Scan the entries below for the string "will" and copy every line where it turns up.

(Source records begins)

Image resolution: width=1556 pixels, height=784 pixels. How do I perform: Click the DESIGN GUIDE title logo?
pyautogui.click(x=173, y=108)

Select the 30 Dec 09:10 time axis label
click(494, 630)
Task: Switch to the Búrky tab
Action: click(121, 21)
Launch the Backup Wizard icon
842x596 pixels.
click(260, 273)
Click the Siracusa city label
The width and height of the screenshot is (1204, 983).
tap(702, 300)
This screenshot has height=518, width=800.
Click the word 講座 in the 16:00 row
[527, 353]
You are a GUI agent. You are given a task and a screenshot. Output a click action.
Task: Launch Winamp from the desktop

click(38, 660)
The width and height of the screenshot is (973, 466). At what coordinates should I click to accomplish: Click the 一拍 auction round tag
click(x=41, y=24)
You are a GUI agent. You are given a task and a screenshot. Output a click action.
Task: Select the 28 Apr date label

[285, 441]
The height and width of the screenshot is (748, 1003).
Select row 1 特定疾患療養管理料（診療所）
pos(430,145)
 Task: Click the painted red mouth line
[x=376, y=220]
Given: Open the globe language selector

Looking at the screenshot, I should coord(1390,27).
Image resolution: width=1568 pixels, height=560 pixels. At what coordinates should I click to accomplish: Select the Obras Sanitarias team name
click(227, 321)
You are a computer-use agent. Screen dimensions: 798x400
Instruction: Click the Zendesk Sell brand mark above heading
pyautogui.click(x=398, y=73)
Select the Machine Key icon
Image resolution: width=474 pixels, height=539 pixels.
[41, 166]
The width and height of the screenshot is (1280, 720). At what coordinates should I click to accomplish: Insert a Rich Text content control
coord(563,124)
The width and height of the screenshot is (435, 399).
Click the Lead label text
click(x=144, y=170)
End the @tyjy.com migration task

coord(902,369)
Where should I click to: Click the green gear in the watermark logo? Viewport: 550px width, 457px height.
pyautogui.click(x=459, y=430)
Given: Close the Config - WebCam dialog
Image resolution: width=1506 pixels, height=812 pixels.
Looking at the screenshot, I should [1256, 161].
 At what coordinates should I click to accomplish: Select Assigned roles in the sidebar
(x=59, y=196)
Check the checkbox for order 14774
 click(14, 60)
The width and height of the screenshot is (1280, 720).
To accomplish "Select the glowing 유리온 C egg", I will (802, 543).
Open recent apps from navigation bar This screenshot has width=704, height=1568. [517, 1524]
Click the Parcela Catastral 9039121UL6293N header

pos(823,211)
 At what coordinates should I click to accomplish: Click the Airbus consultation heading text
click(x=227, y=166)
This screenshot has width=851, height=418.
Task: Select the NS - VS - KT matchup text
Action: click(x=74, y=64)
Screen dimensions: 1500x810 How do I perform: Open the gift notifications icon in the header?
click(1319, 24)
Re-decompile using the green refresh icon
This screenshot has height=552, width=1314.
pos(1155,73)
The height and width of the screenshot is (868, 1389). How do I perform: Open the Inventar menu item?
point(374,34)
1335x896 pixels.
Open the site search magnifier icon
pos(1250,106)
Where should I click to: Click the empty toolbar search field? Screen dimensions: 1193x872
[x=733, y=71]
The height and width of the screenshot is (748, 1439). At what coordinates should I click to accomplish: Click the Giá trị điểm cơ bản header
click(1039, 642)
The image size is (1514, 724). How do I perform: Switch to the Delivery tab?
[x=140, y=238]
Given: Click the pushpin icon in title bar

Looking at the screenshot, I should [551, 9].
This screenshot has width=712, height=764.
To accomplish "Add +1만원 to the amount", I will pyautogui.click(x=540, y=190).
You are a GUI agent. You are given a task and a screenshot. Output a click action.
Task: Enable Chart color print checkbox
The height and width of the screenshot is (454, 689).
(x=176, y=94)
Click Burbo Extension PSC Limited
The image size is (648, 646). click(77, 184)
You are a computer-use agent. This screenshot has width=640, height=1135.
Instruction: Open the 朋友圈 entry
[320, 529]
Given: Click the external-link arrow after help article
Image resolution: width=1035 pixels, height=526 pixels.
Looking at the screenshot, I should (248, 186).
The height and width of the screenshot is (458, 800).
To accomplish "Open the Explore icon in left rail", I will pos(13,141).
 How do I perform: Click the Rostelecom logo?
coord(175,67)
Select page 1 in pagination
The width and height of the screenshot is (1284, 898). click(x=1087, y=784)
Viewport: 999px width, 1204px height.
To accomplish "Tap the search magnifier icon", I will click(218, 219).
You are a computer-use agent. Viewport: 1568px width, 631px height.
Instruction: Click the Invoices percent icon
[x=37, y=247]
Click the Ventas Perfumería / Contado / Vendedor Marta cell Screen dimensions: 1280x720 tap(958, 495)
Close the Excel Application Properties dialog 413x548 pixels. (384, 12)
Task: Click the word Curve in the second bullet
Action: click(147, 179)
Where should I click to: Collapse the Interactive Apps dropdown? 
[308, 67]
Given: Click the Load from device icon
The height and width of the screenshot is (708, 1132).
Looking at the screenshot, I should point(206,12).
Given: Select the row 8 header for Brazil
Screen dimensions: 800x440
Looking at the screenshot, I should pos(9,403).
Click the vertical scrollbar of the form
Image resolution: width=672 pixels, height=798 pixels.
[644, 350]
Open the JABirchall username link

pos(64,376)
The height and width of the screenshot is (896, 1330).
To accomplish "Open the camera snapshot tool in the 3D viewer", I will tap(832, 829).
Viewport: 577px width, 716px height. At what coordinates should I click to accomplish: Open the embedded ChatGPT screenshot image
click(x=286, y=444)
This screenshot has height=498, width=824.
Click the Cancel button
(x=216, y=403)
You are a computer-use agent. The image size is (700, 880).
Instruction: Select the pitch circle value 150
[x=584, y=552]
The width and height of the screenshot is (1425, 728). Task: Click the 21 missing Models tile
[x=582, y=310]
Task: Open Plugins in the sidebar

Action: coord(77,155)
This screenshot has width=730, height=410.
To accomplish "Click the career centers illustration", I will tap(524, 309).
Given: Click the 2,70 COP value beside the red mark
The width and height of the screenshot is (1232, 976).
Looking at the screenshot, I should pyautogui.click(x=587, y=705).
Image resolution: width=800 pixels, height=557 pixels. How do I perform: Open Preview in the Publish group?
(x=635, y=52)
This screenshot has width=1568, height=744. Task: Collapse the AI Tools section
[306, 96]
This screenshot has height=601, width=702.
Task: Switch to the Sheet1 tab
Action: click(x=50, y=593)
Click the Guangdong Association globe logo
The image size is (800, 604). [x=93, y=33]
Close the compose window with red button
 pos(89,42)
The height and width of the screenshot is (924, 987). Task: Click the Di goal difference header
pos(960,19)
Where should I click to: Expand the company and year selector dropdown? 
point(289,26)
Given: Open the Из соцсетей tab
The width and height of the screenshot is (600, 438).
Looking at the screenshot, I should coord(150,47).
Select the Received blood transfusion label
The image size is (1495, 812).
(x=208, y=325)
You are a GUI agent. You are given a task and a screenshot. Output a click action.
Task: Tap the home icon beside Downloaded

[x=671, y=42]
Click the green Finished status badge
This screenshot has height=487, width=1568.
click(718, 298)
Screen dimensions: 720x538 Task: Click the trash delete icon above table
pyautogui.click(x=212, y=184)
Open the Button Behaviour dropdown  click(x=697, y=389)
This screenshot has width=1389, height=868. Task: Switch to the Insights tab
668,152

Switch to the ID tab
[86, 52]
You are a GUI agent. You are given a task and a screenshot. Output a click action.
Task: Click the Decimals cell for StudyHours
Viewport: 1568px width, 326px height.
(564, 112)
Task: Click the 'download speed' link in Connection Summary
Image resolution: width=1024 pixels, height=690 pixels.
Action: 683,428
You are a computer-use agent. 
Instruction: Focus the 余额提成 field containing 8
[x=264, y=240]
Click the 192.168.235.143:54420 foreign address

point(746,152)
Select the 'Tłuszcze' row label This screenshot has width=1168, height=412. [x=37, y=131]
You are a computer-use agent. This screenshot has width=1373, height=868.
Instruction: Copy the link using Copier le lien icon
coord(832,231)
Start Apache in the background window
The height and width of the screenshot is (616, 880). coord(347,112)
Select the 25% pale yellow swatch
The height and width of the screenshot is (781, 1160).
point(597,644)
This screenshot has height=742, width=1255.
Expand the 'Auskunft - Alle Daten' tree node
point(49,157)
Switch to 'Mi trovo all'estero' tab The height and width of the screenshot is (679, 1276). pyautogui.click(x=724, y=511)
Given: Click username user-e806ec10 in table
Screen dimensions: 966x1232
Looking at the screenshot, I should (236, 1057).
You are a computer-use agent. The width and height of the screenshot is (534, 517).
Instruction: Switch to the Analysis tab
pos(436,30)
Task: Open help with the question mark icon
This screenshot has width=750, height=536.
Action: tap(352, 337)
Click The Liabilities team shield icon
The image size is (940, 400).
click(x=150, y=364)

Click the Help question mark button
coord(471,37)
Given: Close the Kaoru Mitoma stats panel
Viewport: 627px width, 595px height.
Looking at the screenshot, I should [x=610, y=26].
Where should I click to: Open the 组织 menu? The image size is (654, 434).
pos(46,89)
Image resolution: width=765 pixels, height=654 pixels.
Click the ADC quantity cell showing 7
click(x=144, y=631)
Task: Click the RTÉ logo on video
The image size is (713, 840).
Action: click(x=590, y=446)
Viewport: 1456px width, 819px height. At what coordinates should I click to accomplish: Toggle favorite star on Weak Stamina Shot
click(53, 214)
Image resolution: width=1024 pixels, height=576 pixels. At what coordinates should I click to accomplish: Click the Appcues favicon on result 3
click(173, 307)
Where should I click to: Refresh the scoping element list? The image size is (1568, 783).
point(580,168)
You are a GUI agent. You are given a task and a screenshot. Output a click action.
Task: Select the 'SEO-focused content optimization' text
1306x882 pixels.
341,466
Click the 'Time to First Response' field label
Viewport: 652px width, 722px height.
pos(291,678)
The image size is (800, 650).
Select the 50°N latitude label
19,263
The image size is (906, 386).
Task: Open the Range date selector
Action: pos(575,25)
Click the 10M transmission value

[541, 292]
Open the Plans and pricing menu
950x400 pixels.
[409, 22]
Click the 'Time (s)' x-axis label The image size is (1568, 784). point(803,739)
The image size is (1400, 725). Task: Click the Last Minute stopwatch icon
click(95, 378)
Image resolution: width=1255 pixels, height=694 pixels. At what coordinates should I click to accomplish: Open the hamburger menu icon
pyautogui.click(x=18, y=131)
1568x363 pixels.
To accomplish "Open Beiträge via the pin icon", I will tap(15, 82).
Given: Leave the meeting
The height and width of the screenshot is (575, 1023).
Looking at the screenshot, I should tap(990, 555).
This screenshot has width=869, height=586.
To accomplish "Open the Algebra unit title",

(Source records ends)

Answer:
To accomplish "Select the glowing 유리온 C egg", I will (802, 543).
To accomplish "Add +1만원 to the amount", I will pyautogui.click(x=540, y=190).
To accomplish "Open the Explore icon in left rail", I will pos(13,141).
To accomplish "Tap the search magnifier icon", I will click(218, 219).
To accomplish "Open the camera snapshot tool in the 3D viewer", I will tap(832, 829).
To accomplish "Click the career centers illustration", I will tap(524, 309).
To accomplish "Open Beiträge via the pin icon", I will tap(15, 82).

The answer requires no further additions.